An army trooper looks on, while manning a checkpoint in Sanaa August 5, 2013. (Photo: Reuters)
The United States said Friday it would reopen all of the embassies it shut this week except the one in Yemen, after re-assessing the Al-Qaeda threat.
State Department spokeswoman Jen Psaki said Washington would also keep its consulate in the Pakistani city of Lahore closed, after pulling out staff on Thursday.
The United States had closed some two dozen embassies and consulates since August 4 after reported intelligence intercepts from Al-Qaeda suggested an attack was imminent.
The closures affected virtually all of the Arab world and were eventually extended to include parts of sub-Saharan Africa.
Psaki said that 18 of the 19 embassies and consulates subject to the week-long closure would reopen on Sunday, a working day in most Muslim-majority countries.
"Our embassy in Sanaa, Yemen, will remain closed because of ongoing concerns about a threat stream indicating the potential for terrorist attacks emanating from Al-Qaeda in the Arabian Peninsula," Psaki said.
"Our consulate in Lahore, Pakistan, which closed due to a separate credible threat to that facility, will also remain closed," she added.
Psaki said the United States would keep monitoring threats in Sanaa and Lahore as it decides when to reopen the missions.
President Barack Obama, speaking earlier Friday at a news conference, said that the United States was trying to strengthen countries' capacity to fight local branches of Al-Qaeda.
"This tightly organized and relatively centralized Al-Qaeda that attacked us on 9/11 has been broken apart," Obama said. "And it is very weak and does not have a lot of operational capacity."
But Obama pointed to dangers of Al-Qaeda in the Arabian Peninsula, a unit of the extremist group that effectively controls parts of Yemen.
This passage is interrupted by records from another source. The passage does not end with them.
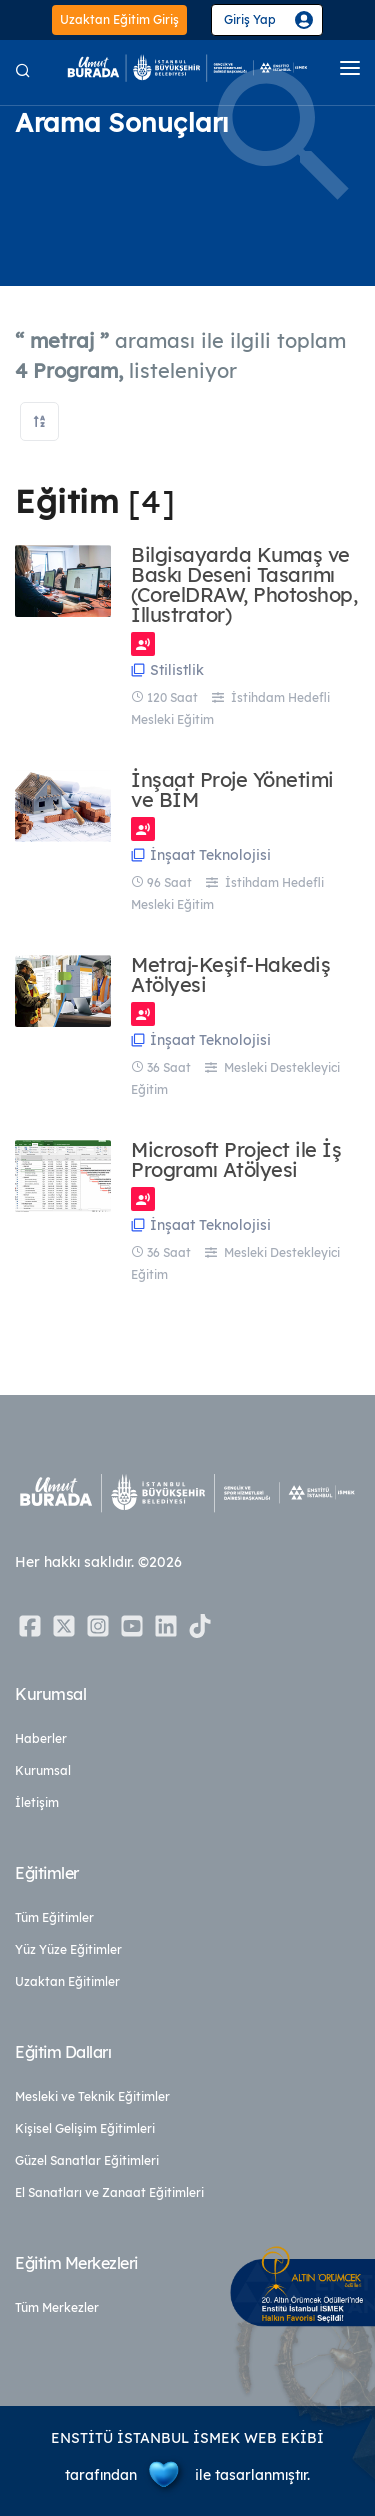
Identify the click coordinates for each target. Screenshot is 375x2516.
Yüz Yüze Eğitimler (68, 1949)
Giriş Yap (250, 19)
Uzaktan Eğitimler (67, 1981)
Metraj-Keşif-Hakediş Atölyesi (230, 975)
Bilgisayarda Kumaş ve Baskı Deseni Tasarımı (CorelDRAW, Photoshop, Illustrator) (244, 585)
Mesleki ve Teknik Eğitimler (92, 2096)
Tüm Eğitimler (54, 1917)
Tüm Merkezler (57, 2307)
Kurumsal (43, 1770)
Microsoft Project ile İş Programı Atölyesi (236, 1160)
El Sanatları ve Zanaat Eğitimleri (109, 2192)
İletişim (37, 1802)
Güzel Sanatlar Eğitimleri (87, 2160)
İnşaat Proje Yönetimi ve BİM (232, 790)
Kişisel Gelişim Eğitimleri (85, 2128)
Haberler (41, 1738)
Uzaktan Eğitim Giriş (119, 19)
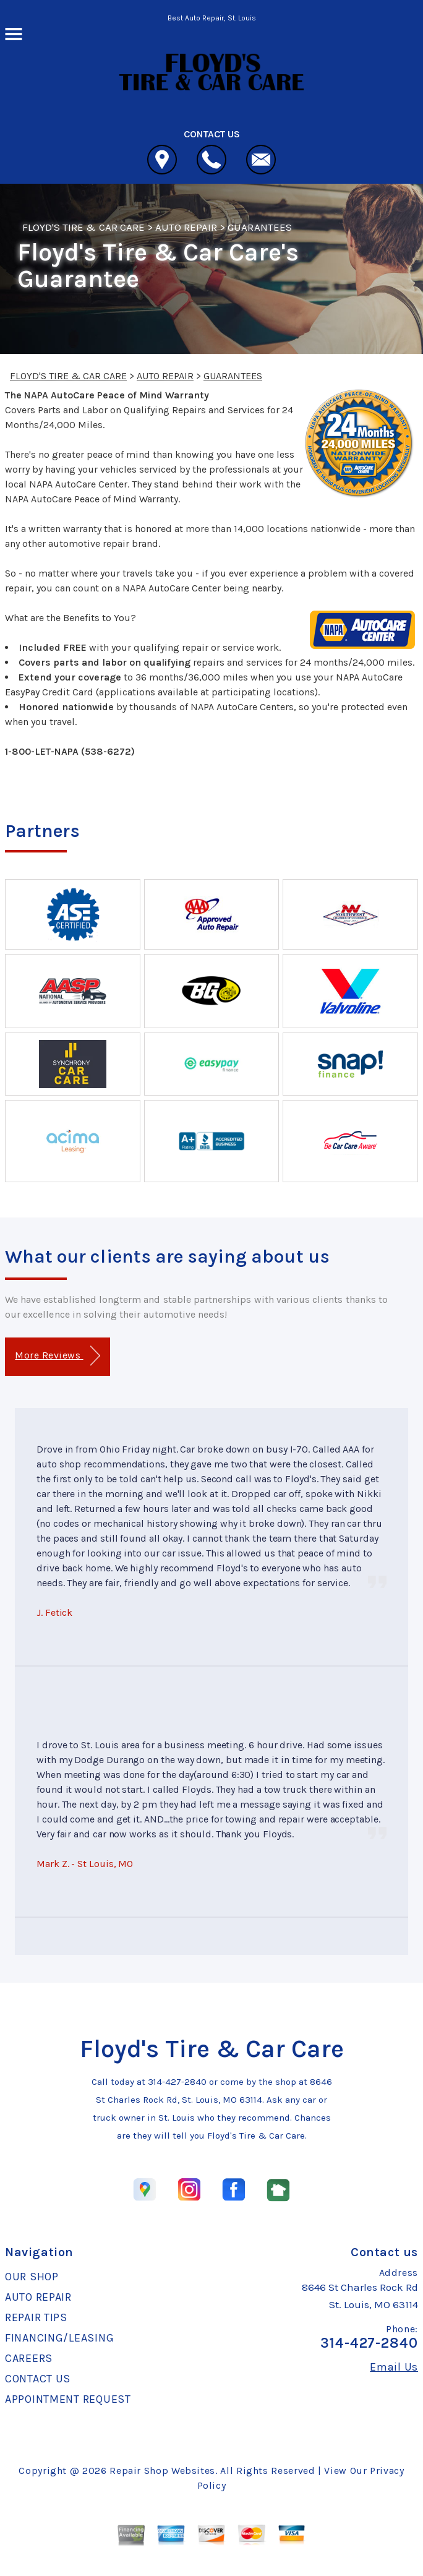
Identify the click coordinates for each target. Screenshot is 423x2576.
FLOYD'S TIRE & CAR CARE (83, 227)
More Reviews (57, 1356)
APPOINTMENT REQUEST (68, 2399)
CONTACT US (37, 2378)
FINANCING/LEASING (59, 2338)
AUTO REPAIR (186, 227)
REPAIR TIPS (36, 2317)
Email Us (394, 2366)
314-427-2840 (177, 2081)
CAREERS (29, 2358)
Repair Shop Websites (162, 2470)
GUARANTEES (259, 227)
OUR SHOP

"We still have these regional organizations like AQAP that can pose a threat," he said.
Regional militants can "drive, potentially, a truck bomb into an embassy wall and can kill some people," Obama added.
"That requires us, then, to make sure that we have a strategy that is strengthening those partners so that they've got their own capacity to deal with what are potentially manageable, regional threats if these countries are a little bit stronger," he said.
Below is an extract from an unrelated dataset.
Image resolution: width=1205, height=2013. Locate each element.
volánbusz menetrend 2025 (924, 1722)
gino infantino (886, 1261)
Obama met last week at the White House with Yemeni President Abdrabuh Mansur Hadi and praised him for his cooperation with the United States against Al-Qaeda.
At least 12 suspected AQAP militants were killed in three separate drone strikes in Yemen on Thursday.
The Wall Street Journal cited an anonymous US official as saying the leader of AQAP, Nasser al-Wuhayshi, masterminded a plot that sparked the global alert.
Al-Wuhayshi, one of a number of Al Qaeda suspects who broke out of a jail in Yemen in 2006, has been linked to a 2008 attack on the US embassy in Sanaa.
The Obama administration chose to close the embassies last week after facing criticism at home over the deaths of four diplomats, including ambassador Chris Stevens, in an attack by Islamist extremists on the US consulate in Benghazi, Libya.
The threat was also reported at a time when many US lawmakers are questioning the need for pervasive government surveillance on its citizens' communications.
Obama called his news conference Friday to announce reforms to increase the transparency of intelligence operations.